Du weißt, was es heißt,
Du kennst den Preis,
In diesem Spiel, das LEBEN heißt.
Mach Dich bereit!
Es kommt die Zeit,
in der Du wissen musst,
wie's weiter geht!
Du hast den Dreck von der Gosse geleckt.
Du weißt, wie Scheiße schmeckt.
Du hast die Straßen geseh'n,
wie Freunde untergehen.
-Nie wieder-
- - Onkelz - -
Colin zog
am Reisverschluss seiner neuen – bzw. neu Secondhand-gekauften... –
Bomberjacke, als ob die geschlossene Jacke auf die Art irgendwie noch
höher reichen würde. Ziemlich dämlich, zugegeben.Während
sie im Pup über ihren 2 Sandwichs und 4 Bieren gesessen hatten,
war draußen inzwischen wunderschönes Englandwetter
aufgezogen.
Der
Mittagshimmel war grau geworden und es hatte bereits genieselt, als
er und Coxy durch die Tür ins Freie getreten waren; die Mischung
aus kaltem Zigarettenrauch, Alkohol und Kellermief im Rücken
lassend.
Coxy
war losgelaufen und er war ihm einfach hinterher. So waren sie
lachend durch die Straßen gerannt. Das heißt, am Anfang
hatte nur Coxy gelacht, im Rennen immer wieder wilde Pirouetten
gedreht; war einmal auf allen Vieren gelandet, nur um dann mit einem
„Ups" aufzustehen und einfach weiterzumachen. Colin hatte sich
von dieser Dynamik mitreißen lassen. Sie waren gerannt, wie
Teufel, lachend und grölend.
Am Ende
hatte ihn Coxy zu einem ziemlich niedergekommenen Häuserblock
geführt. Als sie sich beide gegen die beschmierte Haustür
gelehnt hatten, mussten sie erst mal eine gute Minute zu Luft kommen.
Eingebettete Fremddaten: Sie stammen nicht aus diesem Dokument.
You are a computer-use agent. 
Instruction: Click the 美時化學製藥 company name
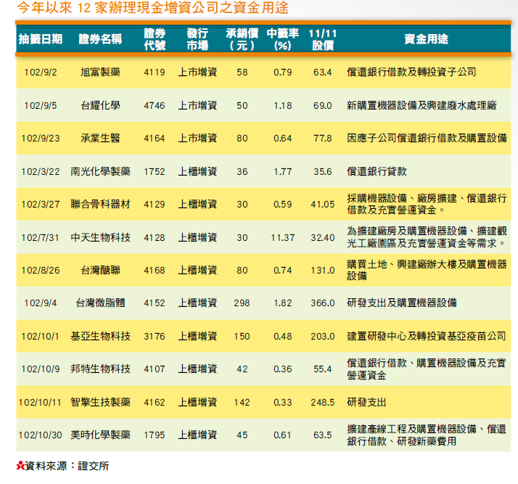pyautogui.click(x=100, y=435)
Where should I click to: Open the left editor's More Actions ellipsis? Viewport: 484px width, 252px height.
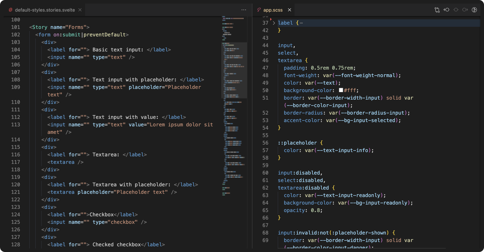click(x=244, y=10)
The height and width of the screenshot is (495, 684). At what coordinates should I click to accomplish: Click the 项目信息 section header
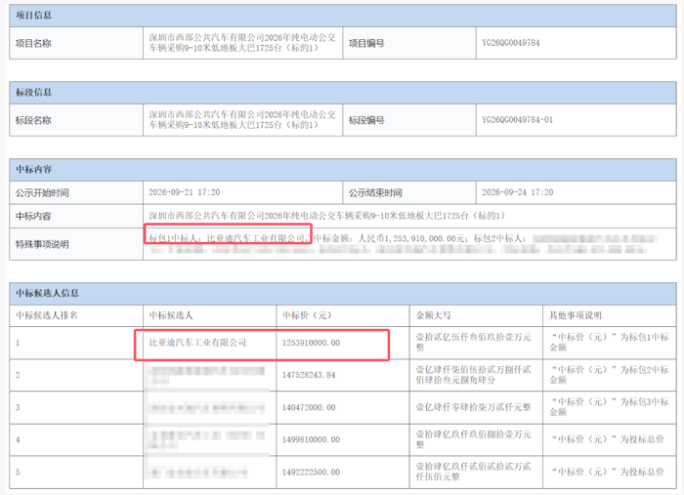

Colin hatte sich nicht erinnern können, jemals so sehr außer
Atem gewesen zu sein. Und trotz allem hatte er sich gut gefühlt
– mehr als das! Er hatte sich einfach nur sauwohl gefühlt!
Jetzt
lief er langsam, trottend, hielt den Kopf gesenkt. Inzwischen
schüttete es wie aus Eimern und Colin versuchte verzweifelt,
wenigstens halbwegs durch seine Brille zu sehen.
Sie
hatten sich im Hausflur verabschiedet. Coxy hatte ihn auf keinen Fall
mit hoch nehmen wollen.
„Den
Scheiß tut man sich einfach nicht freiwillig an", hatte er zu
ihm gerufen, während er schon das erste Treppenhaus hoch lief,
immer zwei Stufen auf einmal nehmend.
Colin
hatte das etwas traurig gemacht. Nicht, das Coxy ihn nicht mitnehmen
wollte, sondern das er offensichtlich eine so schlimme Familie hatte.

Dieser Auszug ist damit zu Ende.